What’s the science behind hugging and health?

A study at University of North Carolina showed that when we hug someone for 20 seconds or longer, our body releases oxytocin, a hormone that is linked to social bonding. The release of oxytocin promotes feelings of devotion, trust and empathy, the biological foundation and structure for connecting to other people.

This touch can also lower blood pressure and heart rate. According to Tiffany Field, the director of the Touch Research Institute at the University of Miami in Florida, when we are touched (either through a hug or hand holding) Pacinian corpuscles, just under the skin, receive pressure stimulation and send a signal to the brain. The vagus nerve receives the signal and slows the heart down and decreases blood pressure.

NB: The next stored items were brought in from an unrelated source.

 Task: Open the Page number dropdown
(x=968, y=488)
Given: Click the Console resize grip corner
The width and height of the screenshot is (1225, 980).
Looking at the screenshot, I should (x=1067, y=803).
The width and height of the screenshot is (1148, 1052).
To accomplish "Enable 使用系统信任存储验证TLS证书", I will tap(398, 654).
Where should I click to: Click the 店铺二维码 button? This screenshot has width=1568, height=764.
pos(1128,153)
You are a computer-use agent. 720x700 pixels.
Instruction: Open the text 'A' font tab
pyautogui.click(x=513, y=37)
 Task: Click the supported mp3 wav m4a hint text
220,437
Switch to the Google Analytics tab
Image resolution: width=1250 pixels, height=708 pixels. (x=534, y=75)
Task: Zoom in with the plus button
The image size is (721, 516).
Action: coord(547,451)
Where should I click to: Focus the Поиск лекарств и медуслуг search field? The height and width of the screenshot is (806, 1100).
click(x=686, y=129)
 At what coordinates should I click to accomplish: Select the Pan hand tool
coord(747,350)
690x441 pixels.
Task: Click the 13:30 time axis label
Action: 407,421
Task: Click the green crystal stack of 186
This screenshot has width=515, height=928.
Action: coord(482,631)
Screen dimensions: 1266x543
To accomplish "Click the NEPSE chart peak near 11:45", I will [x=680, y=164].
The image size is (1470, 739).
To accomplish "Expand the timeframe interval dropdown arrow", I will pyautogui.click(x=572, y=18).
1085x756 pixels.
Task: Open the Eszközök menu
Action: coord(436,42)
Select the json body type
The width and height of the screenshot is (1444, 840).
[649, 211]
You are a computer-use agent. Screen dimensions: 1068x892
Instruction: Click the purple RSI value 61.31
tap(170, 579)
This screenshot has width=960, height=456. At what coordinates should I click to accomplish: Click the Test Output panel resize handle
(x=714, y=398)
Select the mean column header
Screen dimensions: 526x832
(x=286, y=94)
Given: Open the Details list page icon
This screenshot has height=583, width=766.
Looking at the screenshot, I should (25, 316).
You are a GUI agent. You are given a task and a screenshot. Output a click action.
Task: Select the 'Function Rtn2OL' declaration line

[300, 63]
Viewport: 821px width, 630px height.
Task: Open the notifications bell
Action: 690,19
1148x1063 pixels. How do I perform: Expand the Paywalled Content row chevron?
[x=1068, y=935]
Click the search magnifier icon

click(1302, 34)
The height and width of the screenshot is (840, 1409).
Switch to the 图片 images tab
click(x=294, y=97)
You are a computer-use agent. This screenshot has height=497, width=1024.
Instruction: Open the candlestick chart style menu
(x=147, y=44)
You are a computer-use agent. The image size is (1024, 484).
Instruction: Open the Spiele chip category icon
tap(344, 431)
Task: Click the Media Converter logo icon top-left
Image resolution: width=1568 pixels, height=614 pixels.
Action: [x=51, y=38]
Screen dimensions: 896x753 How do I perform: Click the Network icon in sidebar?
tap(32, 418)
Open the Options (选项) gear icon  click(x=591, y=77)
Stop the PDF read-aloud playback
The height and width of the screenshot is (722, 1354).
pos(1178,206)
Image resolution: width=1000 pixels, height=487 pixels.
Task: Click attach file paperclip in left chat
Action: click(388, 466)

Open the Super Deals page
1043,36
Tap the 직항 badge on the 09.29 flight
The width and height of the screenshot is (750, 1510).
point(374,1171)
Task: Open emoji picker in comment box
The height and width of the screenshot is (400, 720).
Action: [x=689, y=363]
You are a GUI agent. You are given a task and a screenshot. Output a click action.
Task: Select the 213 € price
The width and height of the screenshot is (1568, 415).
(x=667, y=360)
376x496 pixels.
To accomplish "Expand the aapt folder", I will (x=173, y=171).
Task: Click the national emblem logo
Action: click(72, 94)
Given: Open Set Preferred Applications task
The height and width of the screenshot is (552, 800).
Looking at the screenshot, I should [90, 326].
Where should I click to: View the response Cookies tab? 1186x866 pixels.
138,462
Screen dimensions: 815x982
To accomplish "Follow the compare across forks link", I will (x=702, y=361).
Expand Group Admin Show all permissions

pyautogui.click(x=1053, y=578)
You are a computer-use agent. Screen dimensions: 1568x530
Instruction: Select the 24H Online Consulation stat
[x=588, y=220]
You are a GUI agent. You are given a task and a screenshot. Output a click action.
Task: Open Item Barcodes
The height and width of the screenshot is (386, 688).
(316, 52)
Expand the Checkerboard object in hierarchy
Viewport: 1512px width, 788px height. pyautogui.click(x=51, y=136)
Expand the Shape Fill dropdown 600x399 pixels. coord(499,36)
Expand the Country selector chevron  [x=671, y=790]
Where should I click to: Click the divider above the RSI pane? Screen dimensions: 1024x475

Matt Hertenstein, an experimental psychologist at DePauw University in Indiana, found that holding hands and hugging can measurably reduce stress by reducing the amount of cortisol circulating in our bodies, releasing tension and sending calming messages to the brain.

Want to do something for future generations? Hug them and hold them when they’re little. A University of Wisconsin-Madison study showed that children deprived of touch in the early stages of development had significantly lower levels of vasopressin – a hormone that plays a role in familial recognition and bonding – compared to their peers. And researchers at Emory University found a link between touch and relieving stress, particularly in the early stages of life which can influence how people cope with stress as adults.

It’s important to hug our elders too. Physical touch and hugging can combat feelings of loneliness that arise as people get older. A retirement home in New York conducted a study in which they implemented a program called ‘Embraceable You’ which encouraged cross-generational contact and touch between residents and staff members in order to improve the residents’ wellbeing. The results were conclusive, with residents who were touched or hugged three or more times a day having more energy, feeling less depressed, being better able to concentrate and getting more restful sleep than their less-hugged counterparts.

It’s remarkable that this complex surge of events in the brain and body are all initiated by a simple, supportive touch. So be sure to give and get your quota of hugs today and every day for the benefit of everyone’s health and well being.